■ Exercise passage:
A recent investigation by Pulitzer Prize winner Inside Climate News has uncovered damning activity by fossil fuel company Exxon. Long before they supplied millions of dollars to conservative think-tanks who misinformed the public about climate science, Exxon’s own scientists informed them of the scientific consensus that fossil fuel burning would cause disruptive climate change.
This echoes past activity of the tobacco industry, who knew from internal research about the health consequences of smoking but nevertheless funded misinformation casting doubt on the link between smoking and cancer. The same misinformation tactics employed by the tobacco industry are used by the fossil fuel industry.
Even the same spokespeople defending tobacco have also attacked the science on climate change. Given the obvious parallels between the activities of the tobacco and fossil fuel industries, the New York Attorney General has issued a subpoena further investigating Exxon’s activities regarding climate change.
Measuring scientific consensus
Research published in 2010 by Uri Shwed and Peter Bearman offers further insight into one aspect of the tobacco and fossil fuel misinformation campaigns.
Their study was concerned with the question of scientific consensus – how do we know if and when a consensus forms?
The authors looked at how scientific papers reference other papers, known as citations, in order to construct a network of scientific research. Scientists mostly cite papers they agree with. Consequently, a network of papers where there is scientific consensus will look quite different to a network where there is still ongoing debate.
When the scientific community is undecided about an issue, the published literature will show different “communities” of papers citing each other. In network terms, the community shows higher modularity (in other words, it’s “clumpy”). As scientific consensus forms on an issue, the structure of the community evolves from distinct groups into a single, united community (and the “clumpiness” smooths out).
With the assumption (based on empirical research) that papers mostly cite papers they agree with, Shwed and Bearman took a purely mathematical approach to quantifying consensus, without having to read the content of all the published research. This eliminated the need for domain experts to manually categorize scientific research, as well as removed any possible bias from people who are manually analyzing the content.
They looked at the evolving consensus on several scientific issues but we’re interested in two in particular: the consensus linking smoking to cancer and the consensus linking human activity to climate change.
The consensus on climate change followed a “spiral” trajectory where scientific agreement on the major question of human causation was initially settled in the early 1990s. From that point, scientific investigation narrowed (or spiraled) onto more specific questions (for example, the behavior of clouds in a changing climate or better understanding of regional climate change).

■ Given data:
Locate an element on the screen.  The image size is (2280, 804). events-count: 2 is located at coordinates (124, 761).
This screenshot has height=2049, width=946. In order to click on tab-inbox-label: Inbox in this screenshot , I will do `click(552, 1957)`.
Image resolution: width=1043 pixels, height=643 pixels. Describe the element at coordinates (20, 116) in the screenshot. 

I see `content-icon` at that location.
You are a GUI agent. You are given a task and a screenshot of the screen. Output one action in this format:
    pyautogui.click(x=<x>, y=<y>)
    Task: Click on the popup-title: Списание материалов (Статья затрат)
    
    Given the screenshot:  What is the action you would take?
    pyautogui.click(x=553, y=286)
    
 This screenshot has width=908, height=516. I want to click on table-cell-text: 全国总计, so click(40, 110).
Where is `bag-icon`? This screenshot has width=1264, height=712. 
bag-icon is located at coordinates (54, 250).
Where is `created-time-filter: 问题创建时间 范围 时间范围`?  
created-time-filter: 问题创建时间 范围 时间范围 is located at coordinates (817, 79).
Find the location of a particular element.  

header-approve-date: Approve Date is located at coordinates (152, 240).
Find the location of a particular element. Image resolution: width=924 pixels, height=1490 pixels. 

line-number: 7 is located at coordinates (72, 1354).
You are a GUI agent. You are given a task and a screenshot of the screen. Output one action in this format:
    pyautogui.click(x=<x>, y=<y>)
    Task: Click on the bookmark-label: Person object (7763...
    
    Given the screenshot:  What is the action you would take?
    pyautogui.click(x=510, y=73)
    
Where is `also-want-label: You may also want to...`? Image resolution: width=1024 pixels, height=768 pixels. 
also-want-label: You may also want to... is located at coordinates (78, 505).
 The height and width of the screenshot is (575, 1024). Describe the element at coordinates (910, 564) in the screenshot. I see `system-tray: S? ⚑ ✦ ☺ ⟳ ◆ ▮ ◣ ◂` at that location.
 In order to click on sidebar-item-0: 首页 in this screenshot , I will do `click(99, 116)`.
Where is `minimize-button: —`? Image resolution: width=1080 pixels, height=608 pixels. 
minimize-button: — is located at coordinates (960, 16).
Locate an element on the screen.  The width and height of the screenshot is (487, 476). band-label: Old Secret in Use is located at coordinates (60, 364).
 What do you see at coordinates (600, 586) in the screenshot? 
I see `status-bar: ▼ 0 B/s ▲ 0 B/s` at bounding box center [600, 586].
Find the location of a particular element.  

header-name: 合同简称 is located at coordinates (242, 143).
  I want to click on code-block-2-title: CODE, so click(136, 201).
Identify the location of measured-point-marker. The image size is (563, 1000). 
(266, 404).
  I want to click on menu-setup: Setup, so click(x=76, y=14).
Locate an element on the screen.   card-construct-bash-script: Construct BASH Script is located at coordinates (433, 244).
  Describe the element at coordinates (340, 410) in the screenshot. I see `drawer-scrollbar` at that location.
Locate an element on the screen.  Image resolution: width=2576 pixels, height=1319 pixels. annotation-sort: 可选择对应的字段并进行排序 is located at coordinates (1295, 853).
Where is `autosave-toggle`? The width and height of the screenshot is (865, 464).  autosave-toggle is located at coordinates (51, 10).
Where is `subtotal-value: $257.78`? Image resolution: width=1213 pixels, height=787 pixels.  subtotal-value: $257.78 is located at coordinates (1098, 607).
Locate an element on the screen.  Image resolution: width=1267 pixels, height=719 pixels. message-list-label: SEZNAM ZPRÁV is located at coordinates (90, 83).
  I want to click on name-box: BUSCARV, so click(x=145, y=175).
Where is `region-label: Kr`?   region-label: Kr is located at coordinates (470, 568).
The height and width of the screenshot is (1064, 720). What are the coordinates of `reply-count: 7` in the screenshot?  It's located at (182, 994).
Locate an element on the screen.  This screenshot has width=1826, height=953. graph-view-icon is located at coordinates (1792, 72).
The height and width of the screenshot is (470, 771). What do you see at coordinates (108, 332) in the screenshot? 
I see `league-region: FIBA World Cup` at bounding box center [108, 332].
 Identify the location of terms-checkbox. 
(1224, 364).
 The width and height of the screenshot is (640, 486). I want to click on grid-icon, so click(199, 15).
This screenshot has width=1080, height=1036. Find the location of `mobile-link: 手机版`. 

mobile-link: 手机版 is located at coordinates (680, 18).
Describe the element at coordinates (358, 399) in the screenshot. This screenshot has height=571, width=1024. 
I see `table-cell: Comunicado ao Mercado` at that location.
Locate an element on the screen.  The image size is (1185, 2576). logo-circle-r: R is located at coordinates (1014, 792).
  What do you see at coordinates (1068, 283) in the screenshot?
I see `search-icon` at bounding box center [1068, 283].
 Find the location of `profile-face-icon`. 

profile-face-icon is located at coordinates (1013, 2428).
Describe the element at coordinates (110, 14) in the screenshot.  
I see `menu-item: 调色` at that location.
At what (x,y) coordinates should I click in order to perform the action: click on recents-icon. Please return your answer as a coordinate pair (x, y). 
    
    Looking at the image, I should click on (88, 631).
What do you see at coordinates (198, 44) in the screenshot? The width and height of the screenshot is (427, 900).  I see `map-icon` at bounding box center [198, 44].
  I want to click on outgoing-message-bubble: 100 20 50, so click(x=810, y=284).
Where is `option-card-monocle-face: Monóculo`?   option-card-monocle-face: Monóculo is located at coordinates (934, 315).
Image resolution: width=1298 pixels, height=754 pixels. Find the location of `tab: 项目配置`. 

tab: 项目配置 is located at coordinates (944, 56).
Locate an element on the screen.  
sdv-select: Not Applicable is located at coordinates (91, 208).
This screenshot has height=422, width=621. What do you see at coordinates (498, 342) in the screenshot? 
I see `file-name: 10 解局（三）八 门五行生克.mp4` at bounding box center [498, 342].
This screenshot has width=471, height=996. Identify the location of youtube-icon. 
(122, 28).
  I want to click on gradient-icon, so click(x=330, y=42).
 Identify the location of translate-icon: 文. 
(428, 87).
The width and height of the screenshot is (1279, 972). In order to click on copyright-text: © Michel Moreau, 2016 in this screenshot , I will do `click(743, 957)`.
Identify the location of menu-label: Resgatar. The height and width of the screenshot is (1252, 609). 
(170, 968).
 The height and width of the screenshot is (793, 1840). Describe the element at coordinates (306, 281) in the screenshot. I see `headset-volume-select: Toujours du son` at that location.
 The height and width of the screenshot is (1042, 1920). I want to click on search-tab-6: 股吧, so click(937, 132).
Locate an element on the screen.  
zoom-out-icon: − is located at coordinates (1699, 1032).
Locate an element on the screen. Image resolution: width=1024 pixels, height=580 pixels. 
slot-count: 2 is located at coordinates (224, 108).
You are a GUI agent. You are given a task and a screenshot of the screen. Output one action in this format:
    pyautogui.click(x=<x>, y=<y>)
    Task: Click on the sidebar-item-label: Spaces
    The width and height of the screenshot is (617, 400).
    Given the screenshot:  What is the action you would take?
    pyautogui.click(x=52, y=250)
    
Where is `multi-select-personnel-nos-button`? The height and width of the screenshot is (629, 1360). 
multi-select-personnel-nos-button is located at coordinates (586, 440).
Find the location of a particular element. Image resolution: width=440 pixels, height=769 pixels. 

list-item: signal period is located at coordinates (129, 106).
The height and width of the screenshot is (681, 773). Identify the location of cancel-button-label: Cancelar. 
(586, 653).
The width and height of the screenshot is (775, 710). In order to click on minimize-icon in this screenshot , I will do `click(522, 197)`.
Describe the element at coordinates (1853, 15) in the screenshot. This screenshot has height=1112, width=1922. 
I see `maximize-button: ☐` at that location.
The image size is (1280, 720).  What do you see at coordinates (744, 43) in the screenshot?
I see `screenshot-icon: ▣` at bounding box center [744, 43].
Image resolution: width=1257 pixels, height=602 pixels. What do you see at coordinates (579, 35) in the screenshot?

■ Task instructions:
1. Please list every word or phrase that the climate consensus article puts inside quotation marks.
2. Repeat word for word the part of the climate consensus article that opens with the words containing "Measuring scientific consensus" and closes with "still ongoing debate.".
The entries are separate material and have no connection to the climate consensus article.

■ Expected outputs:
1. “communities”, “clumpy”, “clumpiness”, “spiral”

2.
Measuring scientific consensus
Research published in 2010 by Uri Shwed and Peter Bearman offers further insight into one aspect of the tobacco and fossil fuel misinformation campaigns.
Their study was concerned with the question of scientific consensus – how do we know if and when a consensus forms?
The authors looked at how scientific papers reference other papers, known as citations, in order to construct a network of scientific research. Scientists mostly cite papers they agree with. Consequently, a network of papers where there is scientific consensus will look quite different to a network where there is still ongoing debate.